Karafka framework 2.1 announcement

I'm happy to announce that Karafka 2.1 has just been released.

For those who wonder what Karafka is, Karafka is a Ruby and Rails multi-threaded efficient Kafka processing framework.

The Karafka 2.1 release builds upon the foundation set by its predecessor, 2.0, making it a seamless continuation rather than a major rewrite. This means that upgrading from version 2.0 to 2.1 can be done without extensive work or significant modifications to existing codebases. With Karafka 2.1, you can expect improved features and enhancements while maintaining the stability and compatibility you have come to rely on.

Note: There are no extensive upgrade notes, and you only need to follow those guidelines.

Noticeable features and improvements

Virtual Offset Management for Virtual Partitions

Virtual Partitions allow you to parallelize the processing of data from a single partition. This can drastically increase throughput when IO operations are involved.

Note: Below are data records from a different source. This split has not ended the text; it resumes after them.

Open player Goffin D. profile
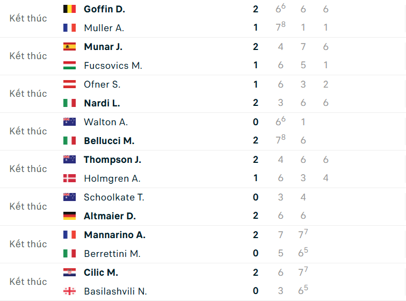[105, 9]
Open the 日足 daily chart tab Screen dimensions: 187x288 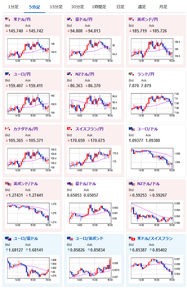click(120, 7)
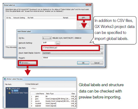This screenshot has height=109, width=138.
Task: Click the Add... button in Global Label List
Action: point(84,17)
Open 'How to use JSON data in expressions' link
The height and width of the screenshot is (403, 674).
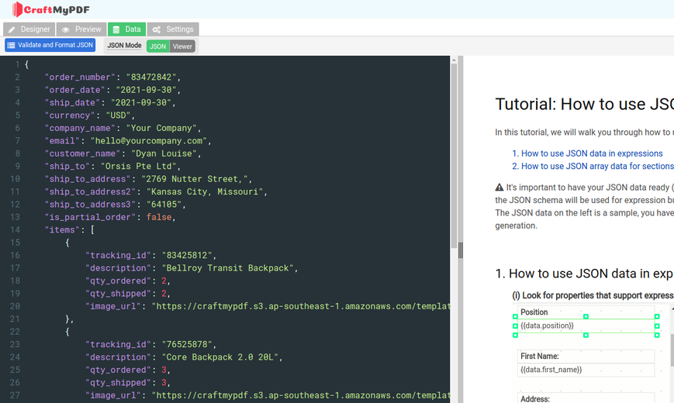coord(587,153)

While the default scaling strategy for Kafka consumers is to increase partitions count and number of consumers, in many cases, this will not provide you with desired effects. In the end, you cannot go with this strategy beyond assigning one process per single topic partition. That means that without a way to parallelize the work further, IO may become your biggest bottleneck.

Virtual Partitions solve this problem by providing you with the means to further parallelize work by creating "virtual" partitions that will operate independently but will, as a collective processing unit, obey all the Kafka warranties.

Up until now, when utilizing Virtual Partitions feature, the offset management was entirely collective. This meant that if any error occurred within any virtual partition during message processing, the entire set of virtual partitions from the starting offset would need to be processed again.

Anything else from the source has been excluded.